Canboladoğlu Ali Suriye’deki aşiret beyleri ile anlaşmalar yapmış bunun yanında Mekke ve Medine’ye giden yolları kesmişti. Payitaht Canbolatoğlu Ali mevzusunu siyaseten çözme peşindeydi. Bu amaçla ona on bin kişilik askeri desteği karşılığında Halep beylerbeyliği makamı teklif edildi. Payitaht ile pazarlık masasına oturan Canbolatoğlu, 1606 yılında Osmanlı Devleti’ne altmış bin kişilik ordu desteğine karşılık Halep Beylerbeyliği makamına getirildi. Göreve geldiği ilk zamanlar otoritesini güçlendirmek adına İran Şahı ve Toskona Büyük Dukası ile anlaşma yaptı. Bu anlaşmalar ile isyan artık diplomatik bir sorun haline bürünmüştü.

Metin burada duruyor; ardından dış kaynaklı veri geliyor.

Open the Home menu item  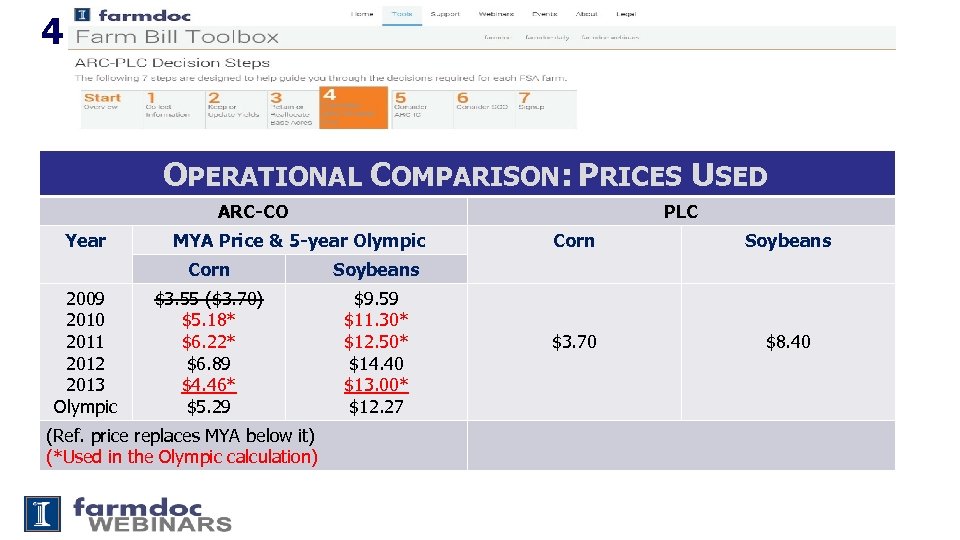click(362, 14)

Alınan destekler neticesinde Canboladoğlu Ali Halep’te kendi divanını kuruyor, kendi askeri teşkilatlanmasını yapıyordu.[3]

1606 yılı içerisinde Canboladoğlu Ali kendi adına para bastırıp hutbe okutmuş ve bağımsızlığını ilan etmişti. Devlet içinde teşkilatlanmayı Osmanlı tertibatının aynı düzenini kurmuştur. Yeniçeri ve Sekban düzenleri ile ordu düzenini ayarlamış, sekbanları altmış iki bölüğe ayırıp, her birine bir çorbacı adında ağa tayin etmişti. Atlı ve yaya birliklerden oluşan ordusuna maaş bile verir olmuştu.[4] 

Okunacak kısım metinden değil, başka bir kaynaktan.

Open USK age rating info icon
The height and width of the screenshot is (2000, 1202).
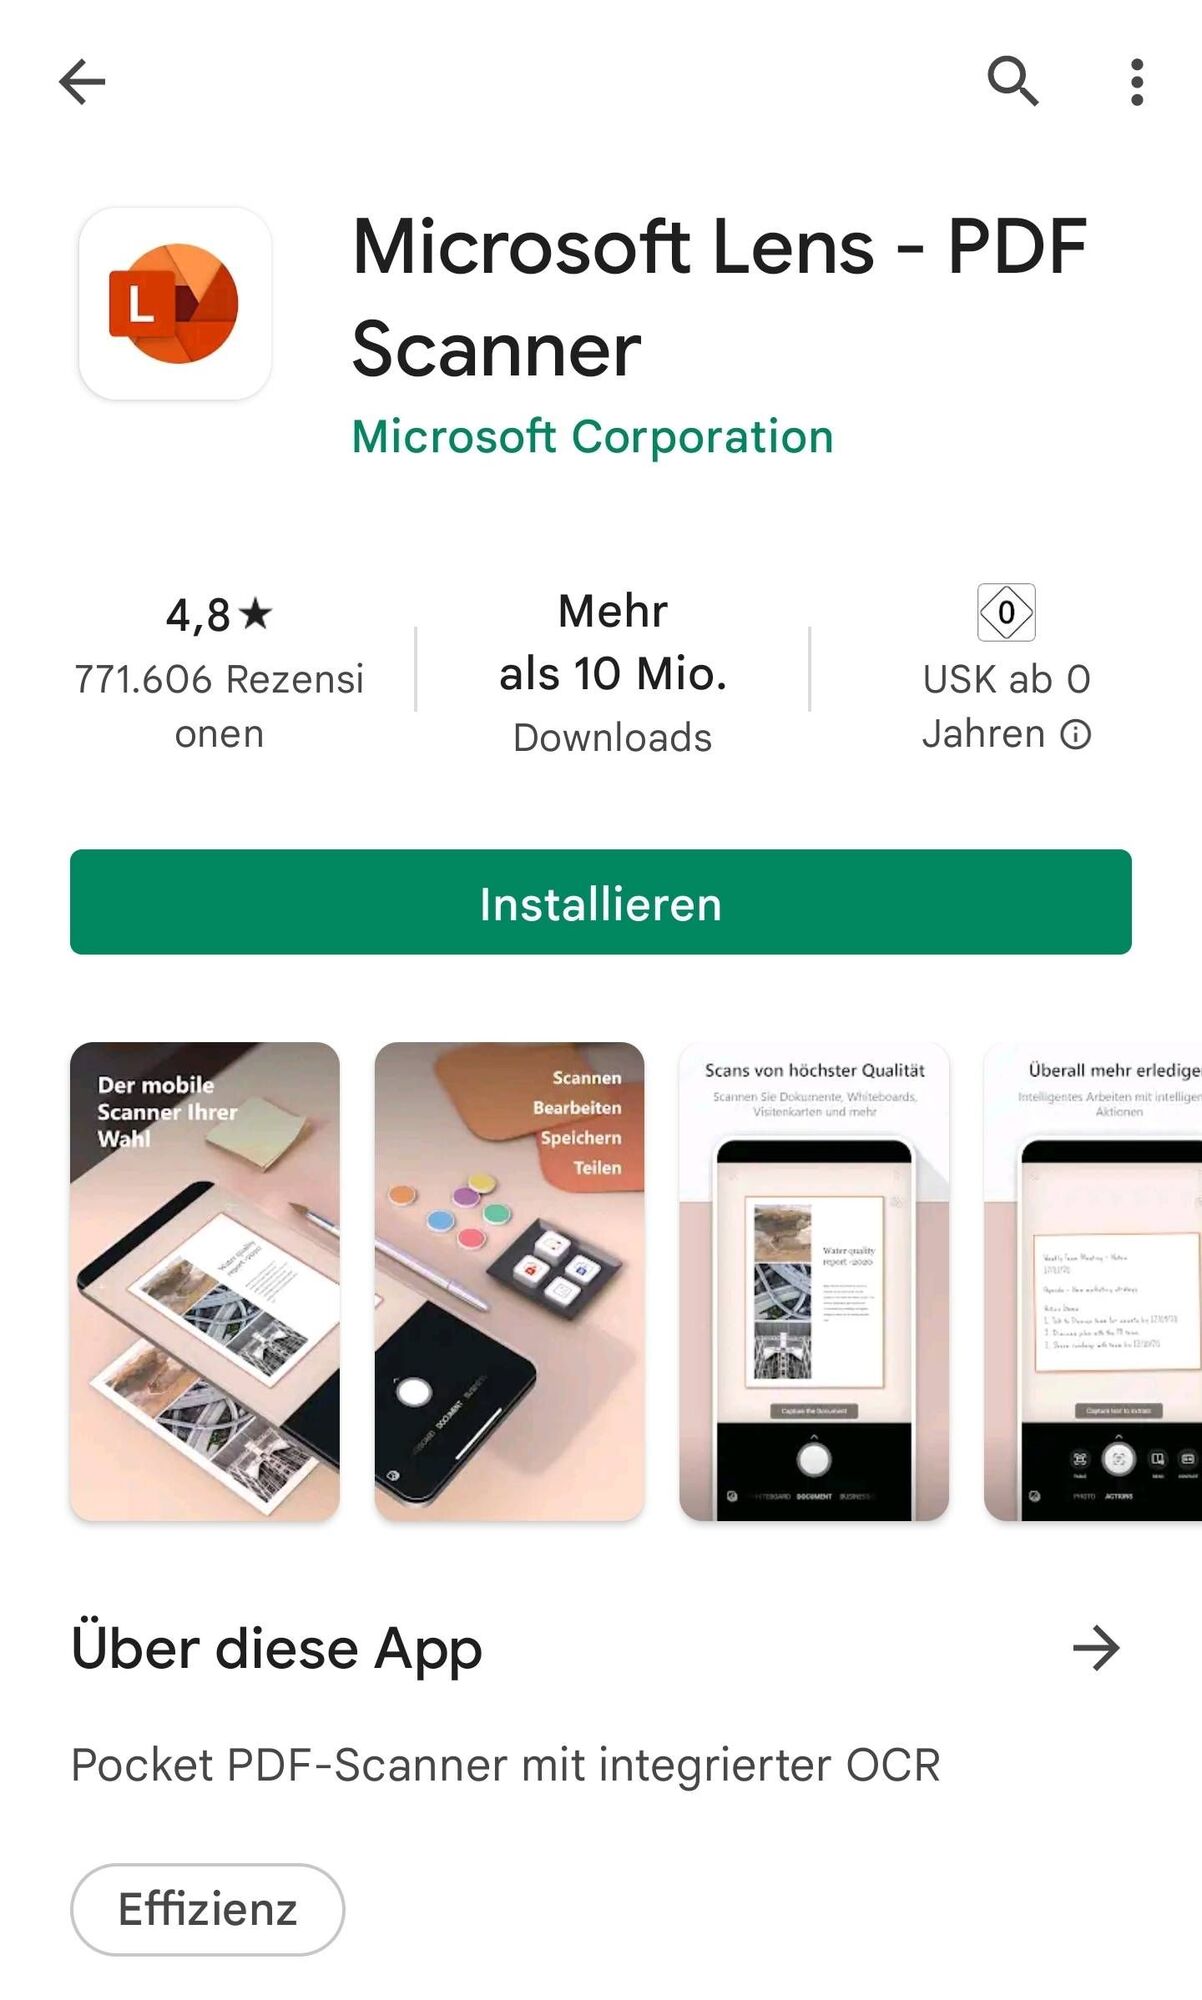(1076, 735)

Bu dönemde Avusturya ile Zitvatorok Anlaşmasını imzalayan Vezir-i Azam Kuyucu Murad Paşa süratle Canboladoğlu’nun üzerine ilerledi.1607 yılına gelindiğine Kuzey Suriye’de bulunan Oruç Ovasında iki taraf karşı karşıya geldi. Bu muhasarayı Kuyucu Murad Paşa kazanmıştı ve asilerden yüz bin kadarını ve 48’e yakın zorba başını öldürmüştü. Kuyucu Murad Paşa tarafından yakalanıp İstanbul’a getirilen Canboladoğlu Ali, Sultan I. Ahmed ’in huzuruna çıktı kendisine isyanının nedeni sorulduğunda, masum olduğunu onun çevresinde bulunan zorbaları durduramayıp başlarına geçtiğini ve onların baskısı ile hareket ettiğini söyledi. Yapılan savunma neticesinde affedilen Canboladoğlu Ali Temeşvar beylerbeyliğine tayin edildi. Temeşvar’da görevindeyken halka yaptığı zulüm ve eşkıyalıklardan dolayı Canboladoğlu Ali Belgrad’a kaçtı. Bu süreçler yaşanırken Kalenderoğlu isyanını bastırmış olan Kuyucu Murad Paşa olanları öğrenince ortalıkta celali eşkıyası bırakmamak adına Belgrad Muhafızı Kadı Ali Paşa’ya Canboladoğlu Ali’nin öldürülme emrini vermiştir. Nitekim 1610 yılında Canboladoğlu Ali idam edilmiştir. Bu isyan ile birlikte celali zorbalarının başı kesilmiştir. Bu dönemden sonra Sultan II. Osman’ın kan davacısı olma gayesi ile Erzurum’da çıkan Abaza Mehmed Paşa İsyanı ’da Kuyucu Murad Paşa tarafından bastırılmış ve isyan sonrası Abaza Mehmet Paşa Bosna Beylerbeyliği ’ne tayin edilmiştir. 1611 yılında Kuyucu Murad Paşa’nın ölümü sonrası çıkan mahalli isyanların dışında Sultan IV. Murad’ın sağlamış olduğu otorite devlet nizamını tekrardan sağlamıştır. Sultan IV. Murad’ın 1640 yılında ölümünden sonra Köprülüler ailesinin devlet ricaline kadar gelen süreçte yaşanan Haydaroğlu, Abaza Hasan Paşa ve Katırcıoğlu Mehmed isyanları gibi Anadolu eşrafına zarar veren ve “Celali” nitelendirmesini taşıyan isyanlar da bulunmaktadır. Büyük Celali Ayaklanmaları neticesinde çıkan ve “Celali” niteliğine sahip olan bu isyanlar devletin yıkılmasına kadar giden sürecin bir yol haritasıdır.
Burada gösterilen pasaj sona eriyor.